Individualiser les compteurs, moduler les températures selon les pièces, subventionner l’isolation etc… Ces idées que l’on va continuer à mettre en avant lors de la conférence sur le climat COP 21, Le Figaro les évoquait déjà dans ses colonnes vers la fin des années 1970. Dans ces années où la France comme ses voisins devaient s’habituer à vivre avec un pétrole cher, on parlait plus de faire des économies que de préserver l’environnement ou la couche d’ozone.

Au début de l’année 1974, plusieurs mesures sont annoncées pour subventionner l’isolation thermique et la régulation automatique des chaudières dans l’ancien, rendre obligatoire la présence de thermostats dans le neuf et subventionner la recherche d’énergies alternatives. «Dès la prochaine saison hivernale 1974-1975, 3 à 4 millions de tonnes de pétrole devraient pouvoir être économisées, soit le dixième de notre consommation pour se chauffer, précise un article daté du 8 mars. Ce sera d’autant plus le cas que le nombre de jours où les installations collectives seront autorisées à marcher sera ramené de 222 à 180.» Des mesures qui ne suffisent cependant pas à rassurer le journaliste, en s’appuyant sur l’exemple concret d’un pavillon de 3 pièces en banlieue. «Remplir la cuve a coûté 1300 F en septembre 1973. En mars 1974, il en coûterait 2500 F environ. Comment feront en septembre les propriétaires?»

«Safari chaleur»

Quelques années plus tard (11 février 1977) le quotidien évoque de nouvelles pistes proposées au terme d’un «safari chaleur», organisé par le ministre de l’Industrie de l’époque, Michel d’Ornano. «Un tiers des ménages français pourraient être chauffés sans électricité et sans mazout, précise l’article.

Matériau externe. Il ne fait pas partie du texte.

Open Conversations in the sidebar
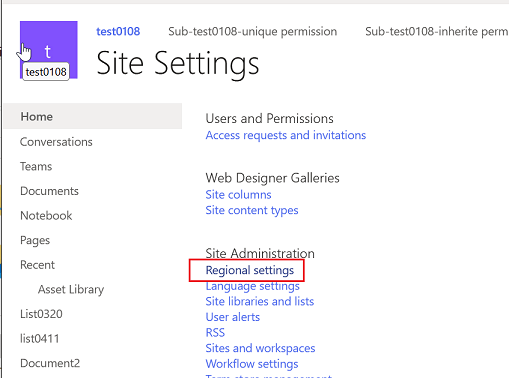 [56, 142]
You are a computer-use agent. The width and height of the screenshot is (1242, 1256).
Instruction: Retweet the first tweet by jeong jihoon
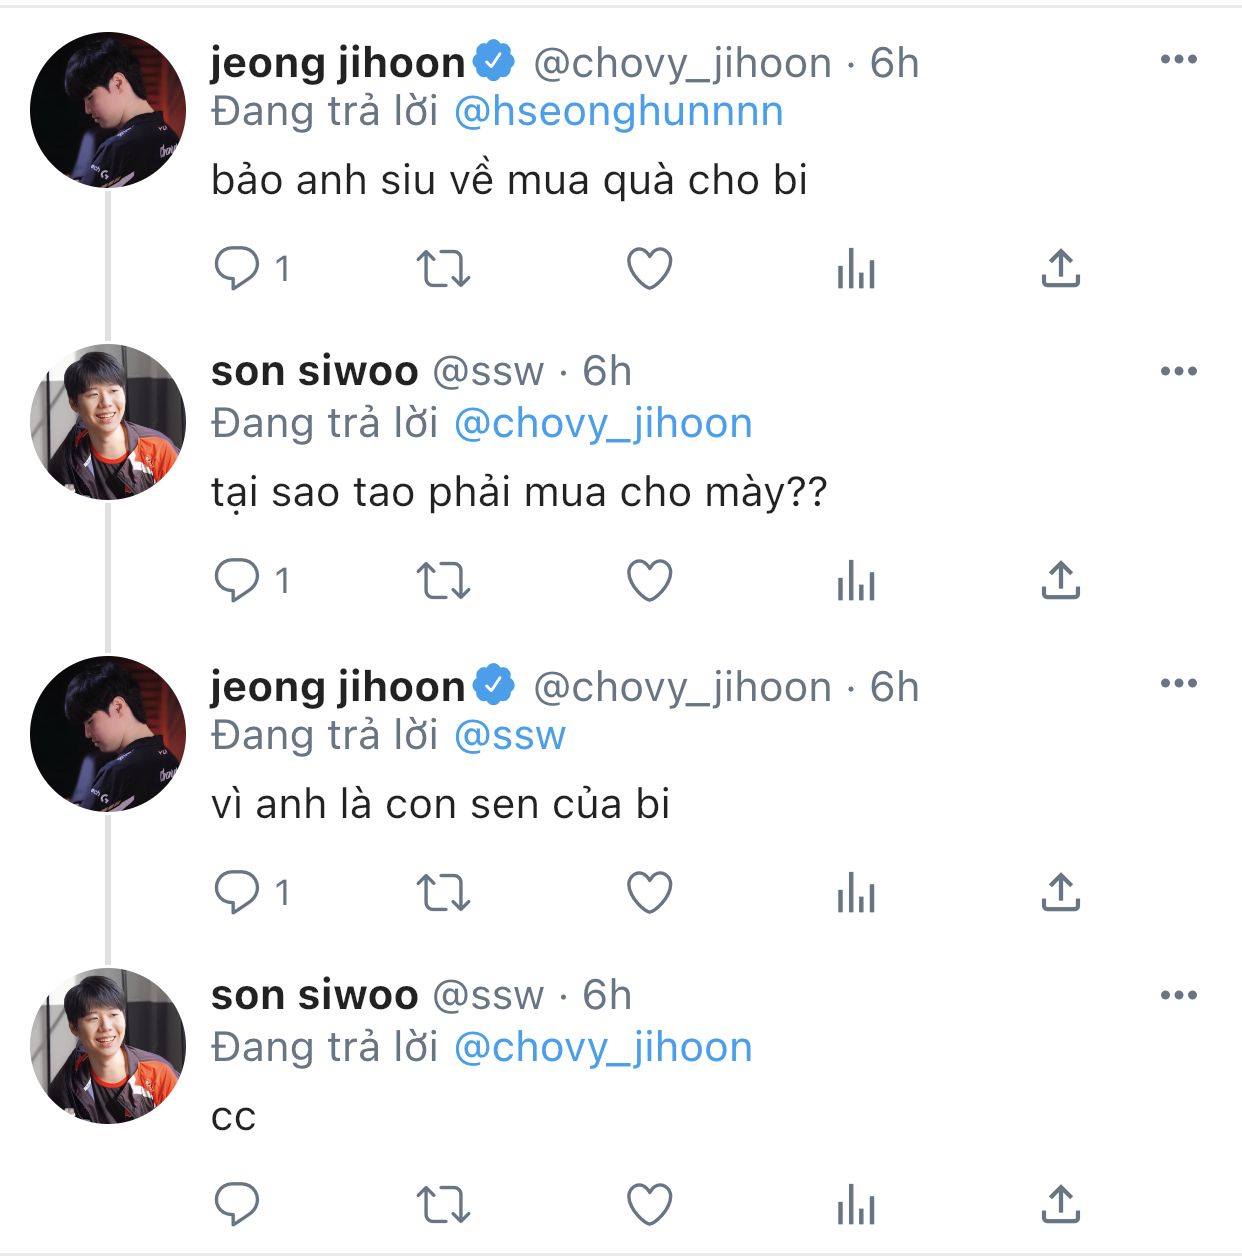coord(443,268)
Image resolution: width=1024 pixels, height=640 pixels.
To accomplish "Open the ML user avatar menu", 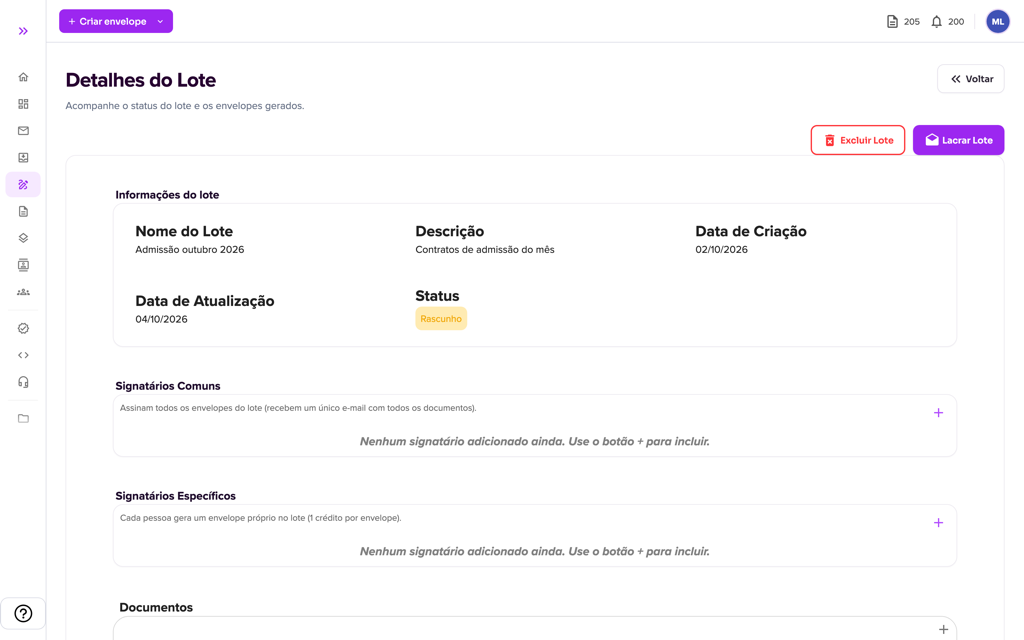I will 997,22.
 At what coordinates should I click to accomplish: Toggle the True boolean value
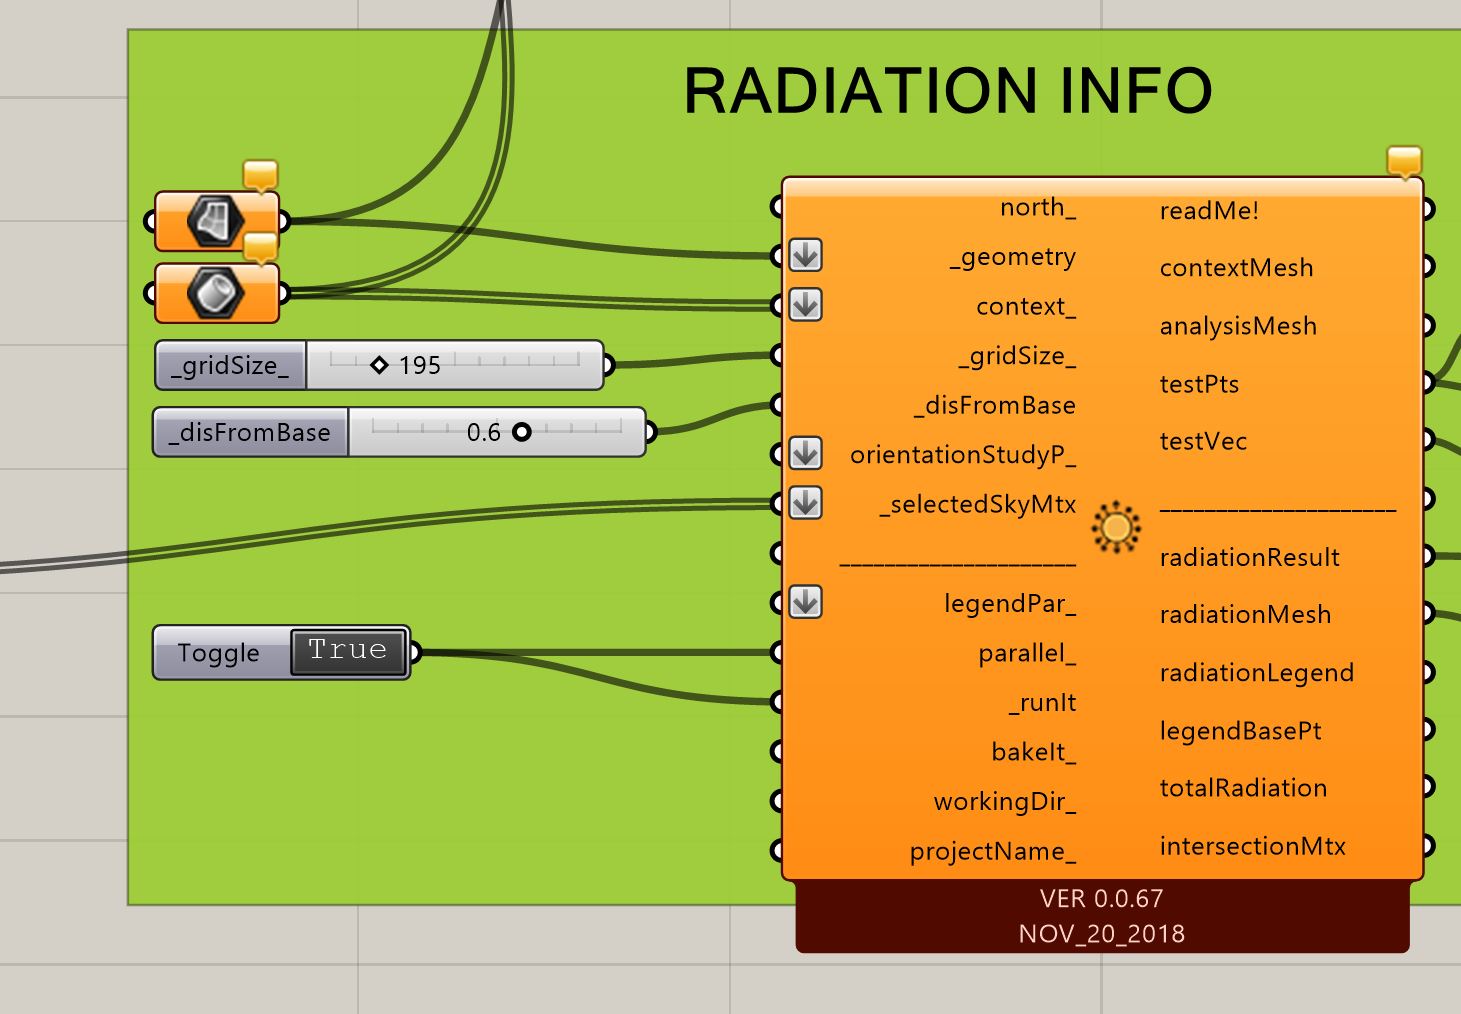[348, 651]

Il suffirait pour cela d’utiliser tous les rejets thermiques actuellement déversés en pure perte par les centrales électriques et par les industriels.» Une piste «explosive» comme le souligne l’article qui ne sera jamais exploitée.

En revanche, les bonnes vieilles recettes ont toujours du succès. Un article du 12 septembre 1977 rappelle que la bonne température pour un logement, c’est 18 et non 20 degrés. «Chez les brocanteurs, on peut trouver de vieux thermomètres où il est expliqué que 20 degrés c’est une chambre de malade et 18 degrés la température idéale pour chambrer le vin», précise l’article. Il en profite pour rappeler le slogan: «Soyez kitsch, mettez une petite laine.» Autres pistes suggérées: «les tubes fluorescents (autrement dit les néon, NDLR) sont moins énergivoraces que les simples lampes à incandescence» et l’achat de réfrigérateur et téléviseurs peu gourmands en énergie.